(Text and item location data)
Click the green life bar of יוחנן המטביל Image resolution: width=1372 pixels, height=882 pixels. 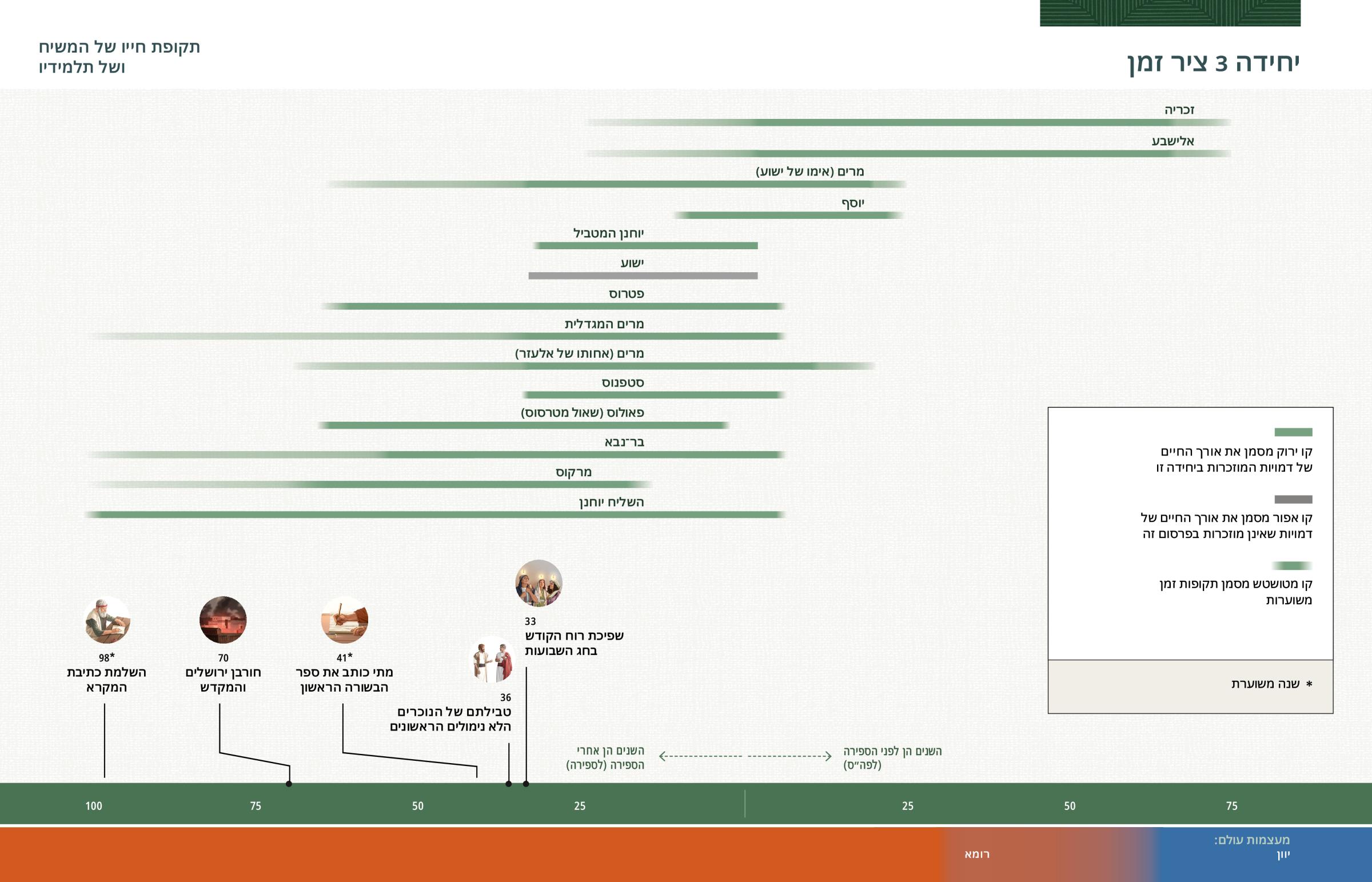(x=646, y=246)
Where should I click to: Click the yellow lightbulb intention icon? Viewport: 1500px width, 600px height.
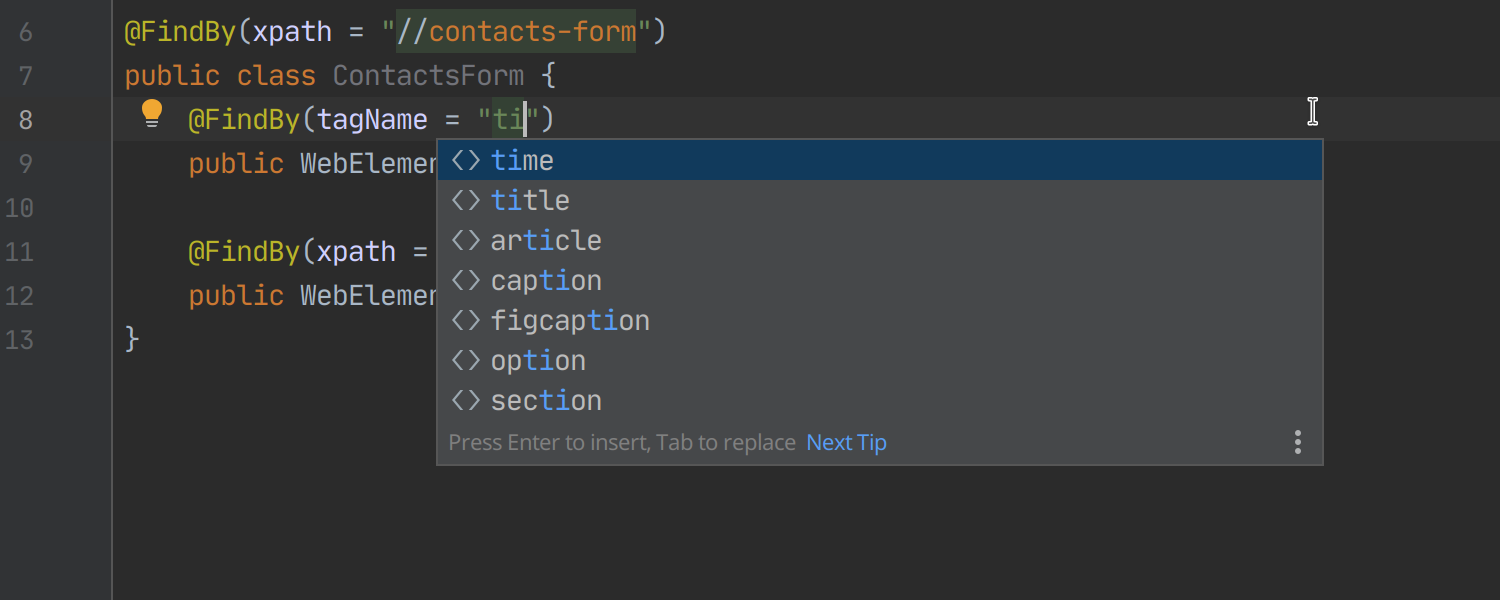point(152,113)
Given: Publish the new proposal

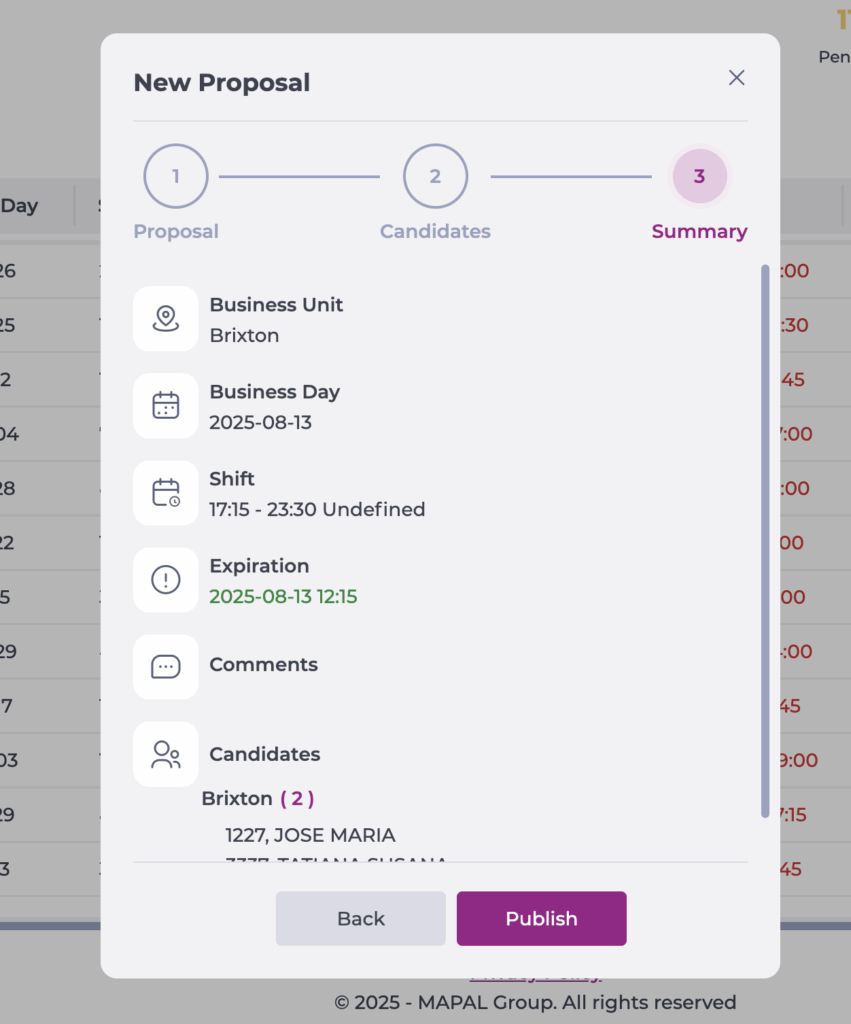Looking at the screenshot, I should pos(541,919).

» Aim
Can you copy the data word for word, from the line containing "Where should I" through the end of the data, leaving out the pictures?

» Full response
Where should I click to: Click the yellow lightbulb intention icon? Viewport: 1500px width, 600px height.
point(152,113)
Given: Publish the new proposal

Looking at the screenshot, I should pos(541,919).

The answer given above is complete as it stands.